Target position records:
========

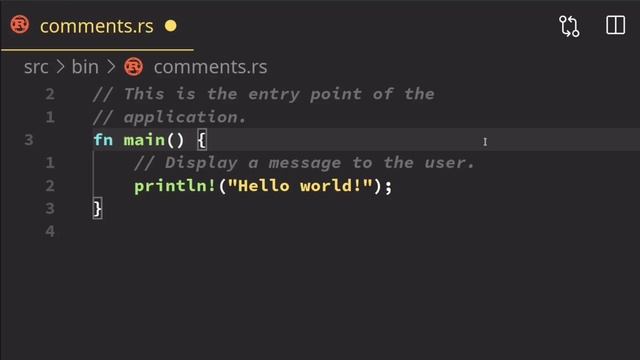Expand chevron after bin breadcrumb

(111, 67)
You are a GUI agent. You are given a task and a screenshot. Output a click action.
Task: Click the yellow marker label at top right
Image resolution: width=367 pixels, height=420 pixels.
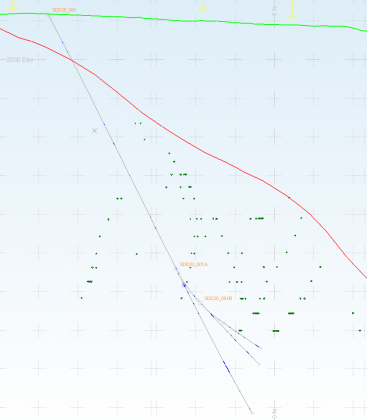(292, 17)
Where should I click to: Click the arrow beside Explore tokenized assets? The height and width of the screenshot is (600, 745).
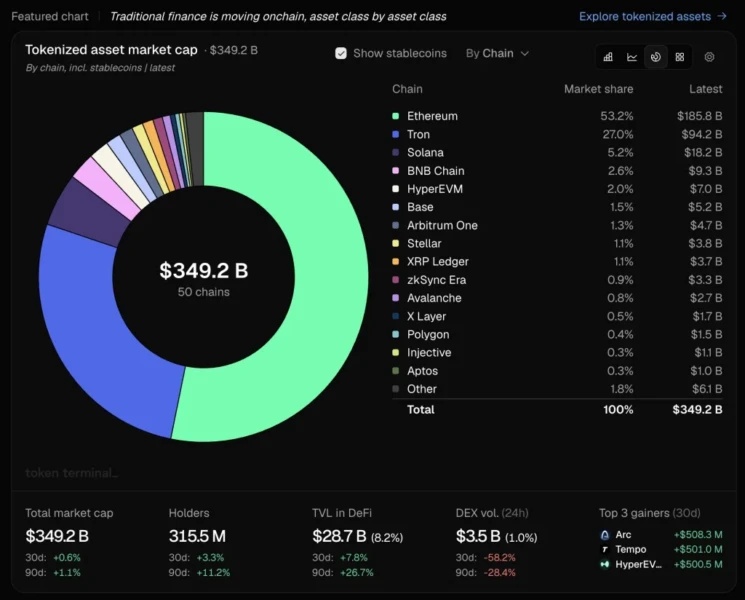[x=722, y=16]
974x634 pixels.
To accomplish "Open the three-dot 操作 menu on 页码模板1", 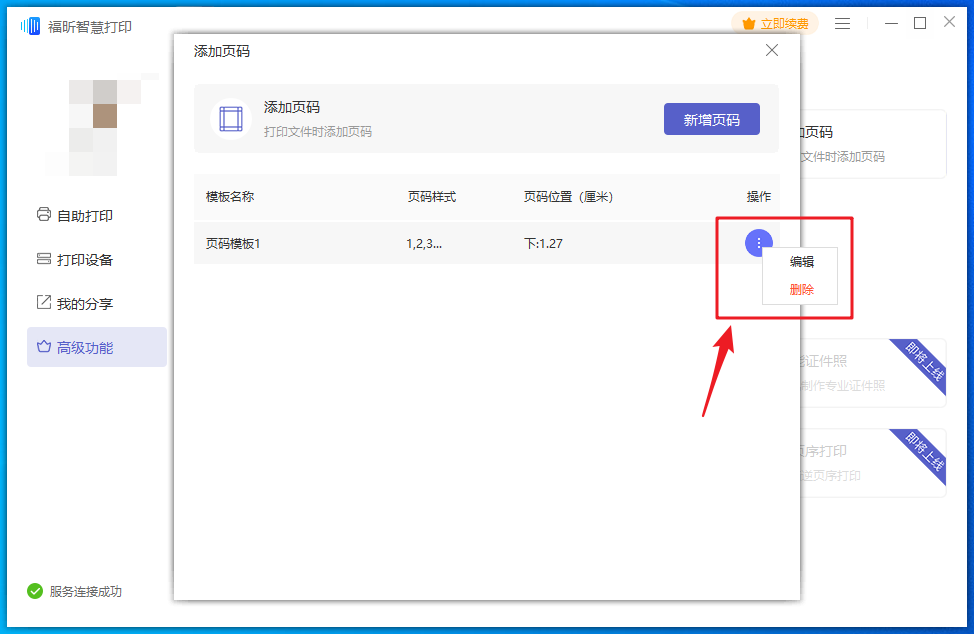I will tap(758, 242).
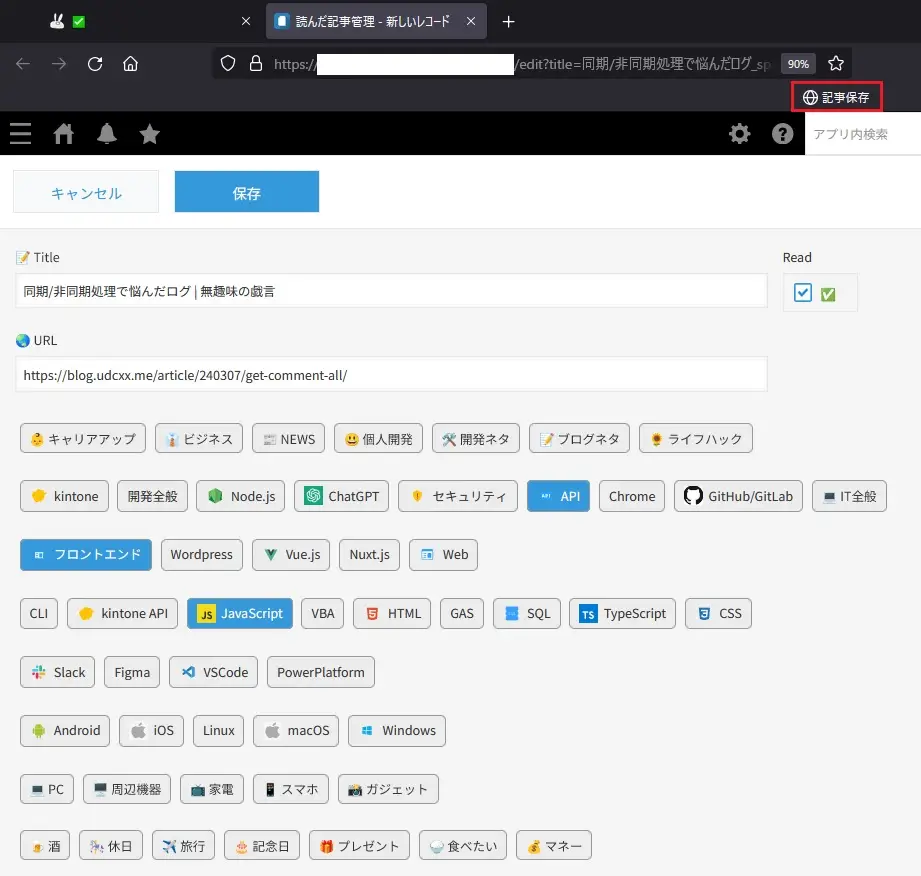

========

§ **Exercise aim**:
Collect every line of the records above that contains the string "pixels", treating uppercase and lowercase letters as distinct.

§ **The response**:
Image resolution: width=367 pixels, height=420 pixels.
974x634 pixels.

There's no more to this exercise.